Gandhi Contra Modernity

Cross Currents, Spring, 2001 by Michael J. Quirk

This is more than just potentially dangerous. In mainstream Protestant Christianity, an experiential-expressivism that began with Schleiermacher's putatively universal numinous feeling of absolute dependence ended in Harnack's hackneyed cliche about "the brotherhood of man under the fatherhood of God," not to mention any number of facile identifications of Christianity with socio-political agendas that make little or no reference to Trinity, Cross, or Resurrection. In Judaism the parallel movement was from the Enlightenment assimilation into European national cultures championed by Mendelssohn and Heine, through the emergence of the "committed" as opposed to the "religious" Jew, to the construal of Judaism among many contemporary Jews as something between an ethnicity and a mood. And if "real" religion is finally a matter of pure, immediate experience, nothing could conceivably rule out the worst forms of New Age schlock spirituality as beyond the pale. The testimony of a Deepak Chopra would be on all fours with that of a Karl Rahner or a Martin Buber. This should surely give pause to a sincere and reflective advocate of any religion.

If Gandhi was championing an experiential-expressive view of religion as an analogous option for Hindus, he seemed blind to its potential hazards. But it is not clear that this was his intention. The beliefs and practices of Hinduism seem, for Gandhi, to be contingent, accidental, incidental qualities of his own idiosyncratic piety, which was in its essence something direct and immediate, relatively indifferent to either the particularities of tradition or the need to reinterpret them. He seems as much "beyond" his Hindu cultural and conceptual inheritance as the Christian and Muslim beliefs and symbols he often cited to great rhetorical effect. While this is charming it is also naive. It is hard nowadays, in the shadow of post modernity and its hermeneutics of suspicion, and in the wake of philosophers as different as Quine, Sellars, Derrida, Foucault, and Rorty, to countenance any claims to "immediate" experience as also being otherwise "innocent" or "incorrigible," not to say "universal." In short, Gandhi's religious thought seems both badly dated and rather insubstantial.

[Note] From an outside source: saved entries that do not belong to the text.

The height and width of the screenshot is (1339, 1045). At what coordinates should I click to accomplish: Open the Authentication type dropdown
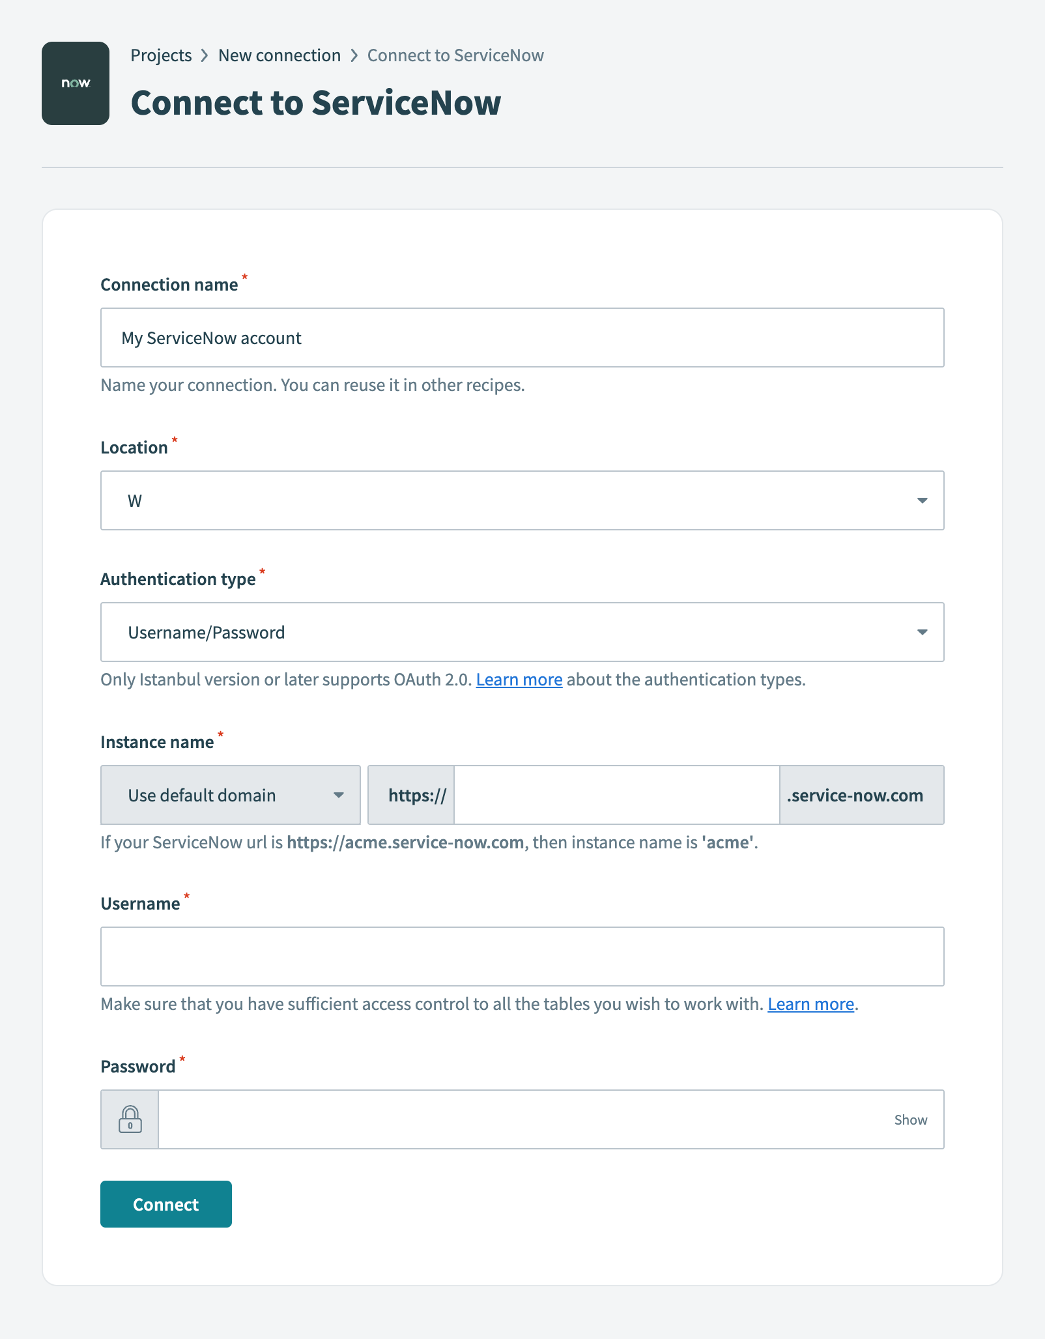pyautogui.click(x=521, y=632)
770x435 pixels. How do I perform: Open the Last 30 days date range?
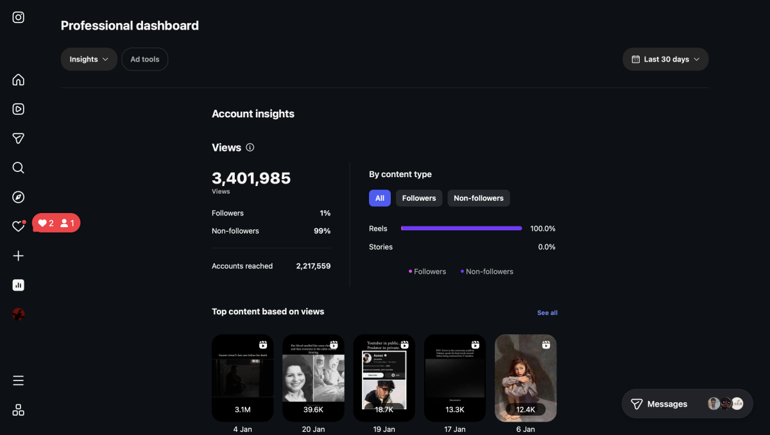(665, 59)
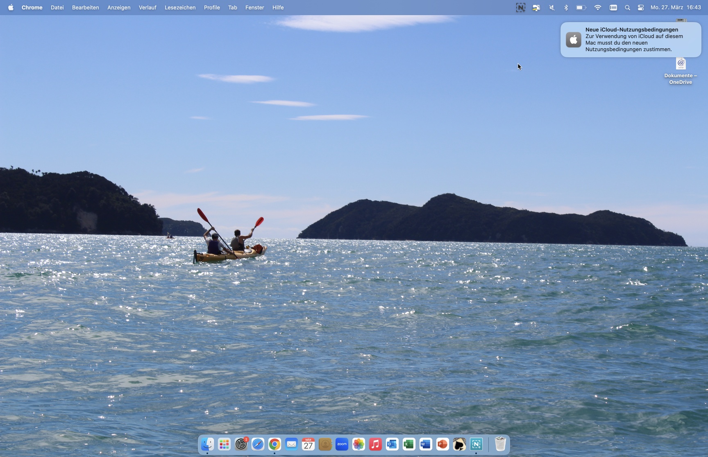
Task: Open the Calendar app showing 27
Action: point(308,444)
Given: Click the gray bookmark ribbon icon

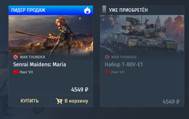Looking at the screenshot, I should click(104, 9).
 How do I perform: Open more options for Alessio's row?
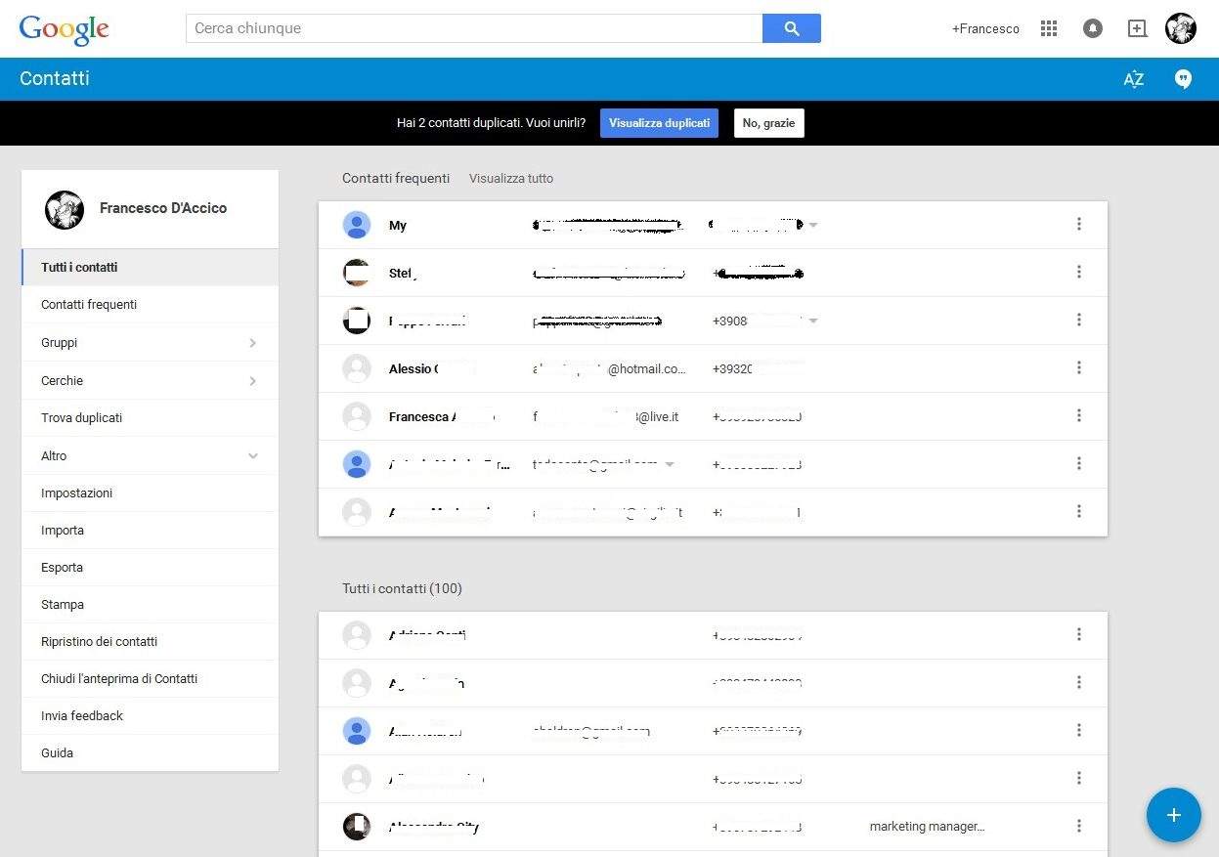pos(1078,368)
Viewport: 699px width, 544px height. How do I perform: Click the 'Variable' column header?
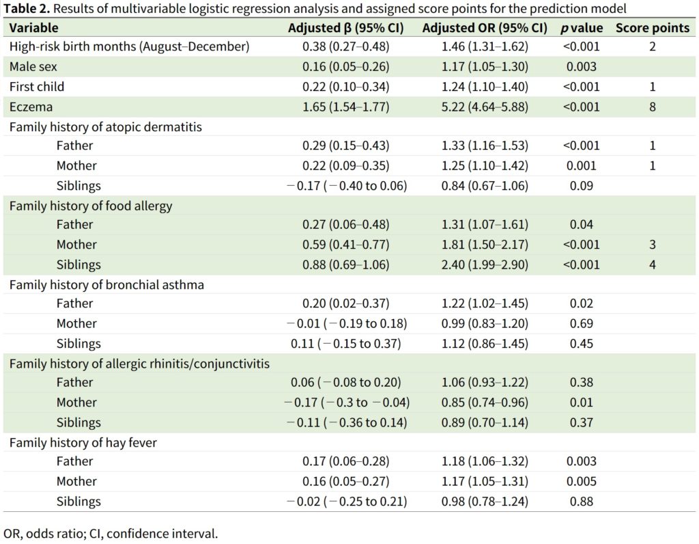click(33, 28)
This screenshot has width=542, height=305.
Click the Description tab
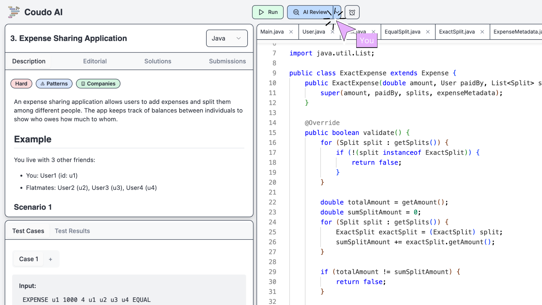pyautogui.click(x=29, y=61)
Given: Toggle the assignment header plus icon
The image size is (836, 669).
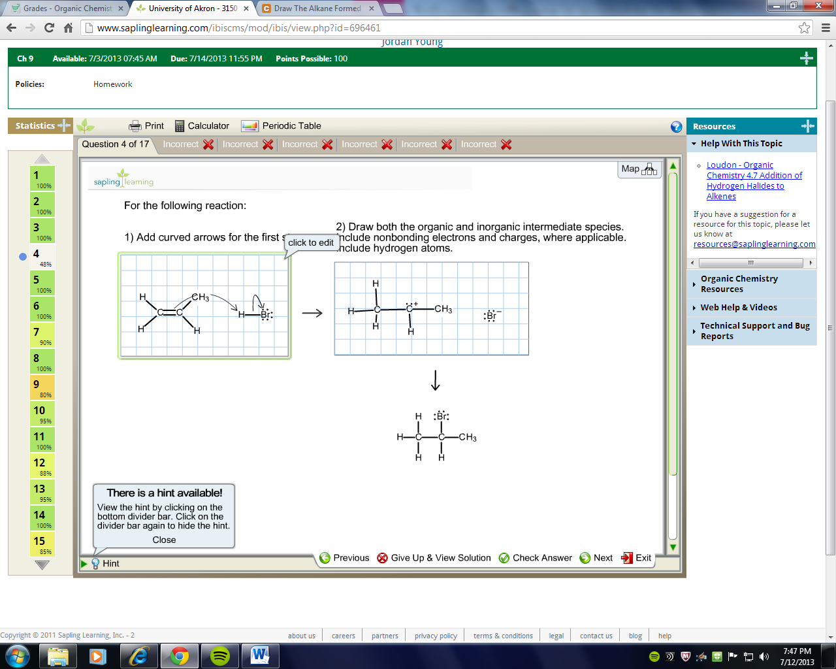Looking at the screenshot, I should [807, 58].
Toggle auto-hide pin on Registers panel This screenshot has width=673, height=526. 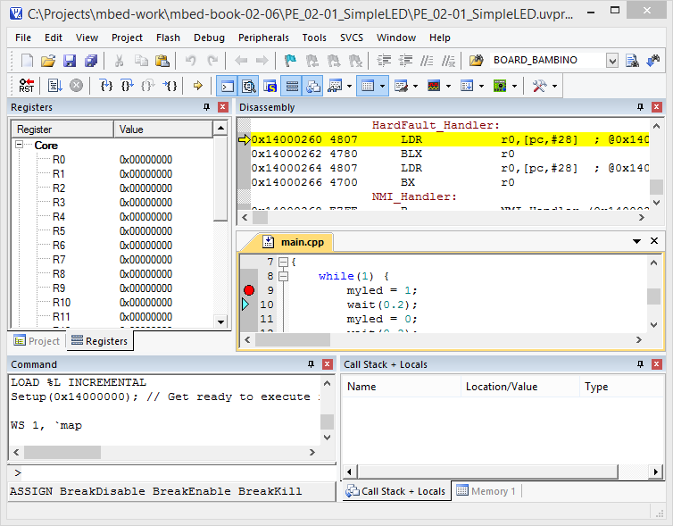[206, 107]
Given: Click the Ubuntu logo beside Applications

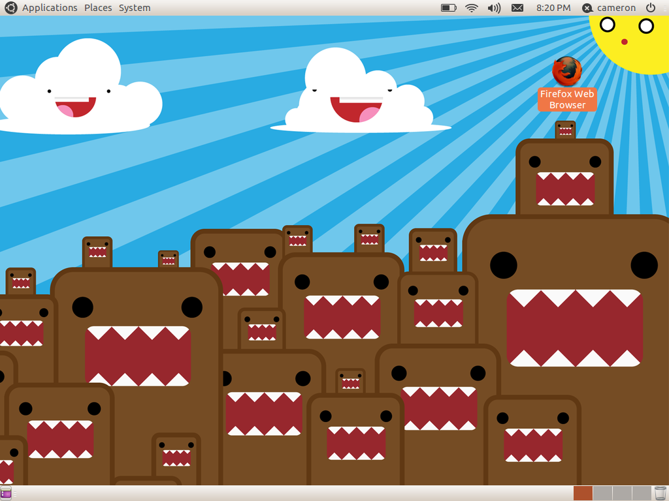Looking at the screenshot, I should pyautogui.click(x=10, y=7).
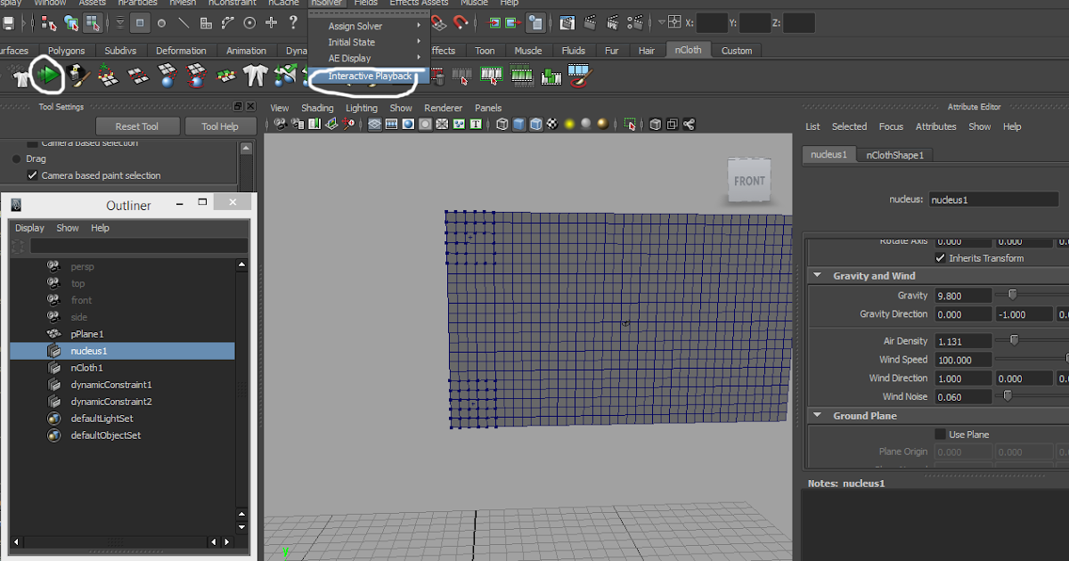Collapse the Ground Plane section
The height and width of the screenshot is (561, 1069).
pos(817,416)
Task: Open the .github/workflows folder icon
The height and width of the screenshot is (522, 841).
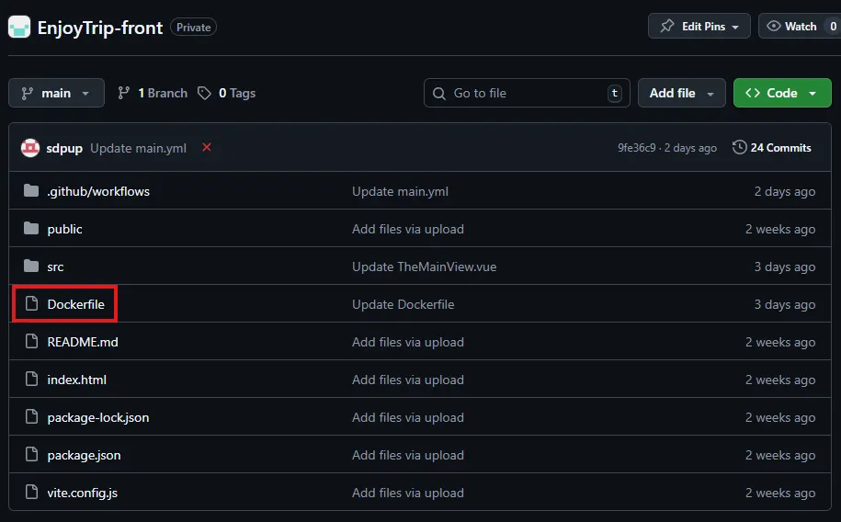Action: click(31, 191)
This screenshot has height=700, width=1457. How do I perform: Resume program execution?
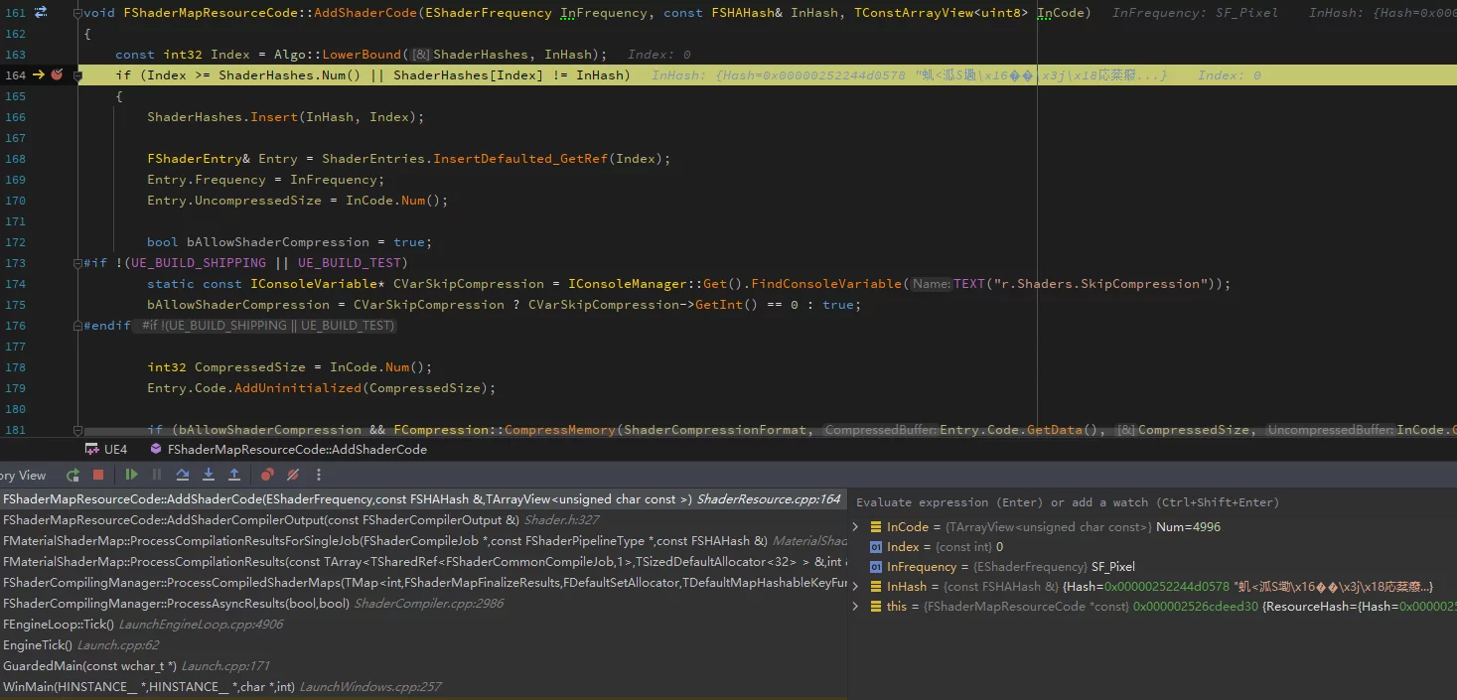[x=131, y=476]
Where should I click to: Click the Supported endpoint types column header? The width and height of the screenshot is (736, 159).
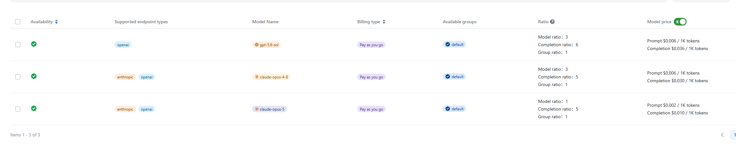141,22
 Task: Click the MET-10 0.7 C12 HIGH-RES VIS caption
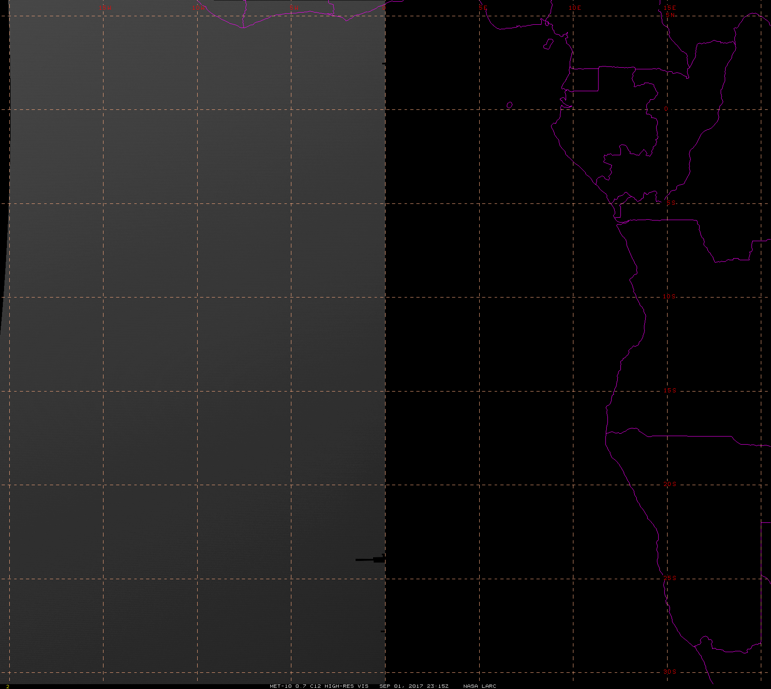coord(319,686)
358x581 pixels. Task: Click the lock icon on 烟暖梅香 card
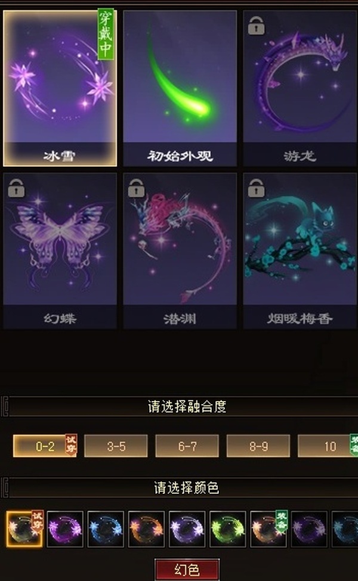pos(256,188)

Yet ultimately this is inconsequential: Gandhi is duly remembered not as a theoretician but as a man of action and sound practical judgment -- what Aristotle called a phronimos. And Gandhi's chief contribution to phronisis was in his recognition that a proper response to injustice ought not to be a reflexive jump to violence. Gandhi's pacifism rested less on explicit theological dogma (as, for example, that of Christian pacifists such as John Howard Yoder) than on his philosophical convictions about the inherent dignity of human nature and its place in a natural cosmic order of integral goodness. Unjust individuals and unjust social institutions oppose and disrupt that cosmic order, and offend the dignity of those they oppress; but in doing so they also compromise their own dignity and dam age their own chances for achieving a fully human, perfected life. Thus one who recognizes the duty to oppose injustice seeks to benefit the oppressor along with the oppressed: the way in which this can be done -- indeed, must be done -- is to confront the oppressor in such a way that, incrementally yet effectively, the unreasonableness and foulness of his or her deeds becomes apparent. Change is thus brought about first as a change of heart rather than by violently forcing a change of deeds. Gandhi's notion of satyagraha -- "soul force" as the power of resistance on behalf of the truth--is the basis for an exercise of political persuasion that respects the other even as it unflinchingly calls her or him to account. It exacts a price, however: the willingness to endure suffering for the sake of bringing one's adversaries to a recognition of justice. Here Gandhi's religious "eclecticism" served him well: adopting the Christian idea of redemptive suffering, as consummated in the sacrifice of the Cross, gave Gandhi the rationale he needed to make the way of nonviolence not just merely a means to an end, but a morally valuable end in itself.